My workaround follows the similar logic. The original code is implemented without protection when isinstance(model_wrapper_cfg['type'], type):

model_wrapper_type = MODEL_WRAPPERS.get(model_wrapper_cfg.get('type'))

So adding a careful if logic:

model_wrapper_type = model_wrapper_cfg.get('type')
if isinstance(model_wrapper_type, str):
    model_wrapper_type = MODEL_WRAPPERS.get(
        model_wrapper_type)  # type: ignore
else:
    assert isinstance(model_wrapper_type, type), 'type should be a string or a class'

Further Thinking

I think Registry.get can add support for str and type just as Registry.build. But this can be a quite extensive change with a wide impact.

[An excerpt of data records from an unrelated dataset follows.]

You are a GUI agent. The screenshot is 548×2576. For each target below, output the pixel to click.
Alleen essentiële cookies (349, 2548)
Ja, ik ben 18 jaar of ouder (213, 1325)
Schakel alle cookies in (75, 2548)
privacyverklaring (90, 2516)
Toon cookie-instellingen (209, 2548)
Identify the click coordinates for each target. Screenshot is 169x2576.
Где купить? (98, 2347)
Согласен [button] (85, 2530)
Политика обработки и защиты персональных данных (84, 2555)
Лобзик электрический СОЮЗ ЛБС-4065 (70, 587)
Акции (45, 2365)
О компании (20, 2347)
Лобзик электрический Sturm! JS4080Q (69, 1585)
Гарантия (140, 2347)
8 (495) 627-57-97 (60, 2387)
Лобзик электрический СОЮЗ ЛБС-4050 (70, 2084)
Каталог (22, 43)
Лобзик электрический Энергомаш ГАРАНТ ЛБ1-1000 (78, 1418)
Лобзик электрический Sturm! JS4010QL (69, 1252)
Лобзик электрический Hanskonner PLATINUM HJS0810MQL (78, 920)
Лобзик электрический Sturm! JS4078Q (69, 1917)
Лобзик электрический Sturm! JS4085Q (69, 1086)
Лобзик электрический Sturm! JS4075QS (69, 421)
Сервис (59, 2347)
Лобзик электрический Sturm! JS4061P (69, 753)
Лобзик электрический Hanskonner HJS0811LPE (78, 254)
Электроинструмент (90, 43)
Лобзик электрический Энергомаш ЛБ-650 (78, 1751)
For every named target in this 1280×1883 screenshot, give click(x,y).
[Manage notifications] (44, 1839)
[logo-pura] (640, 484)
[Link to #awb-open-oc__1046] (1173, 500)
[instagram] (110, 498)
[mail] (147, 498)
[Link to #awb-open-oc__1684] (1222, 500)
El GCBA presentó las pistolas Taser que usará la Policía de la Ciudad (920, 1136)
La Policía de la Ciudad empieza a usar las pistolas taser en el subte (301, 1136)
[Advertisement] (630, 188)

@MGAMZ MGAMZ changed the title Fix model_wrapper and RemasteredDDP issue Fix model_wrapper_cfg with pure python style config Dec 1, 2025
@lauriebax
Copy link

Thank you for the nice explanation of the issue. This makes reviewing very easy. I agree with the fix, although I prefer you use isclass(x) rather than isinstance(x, type) for clarity.

@MGAMZ
Copy link
Author

MGAMZ commented Dec 2, 2025

Yes, isclass is definitely better. I am marking this PR ready for review.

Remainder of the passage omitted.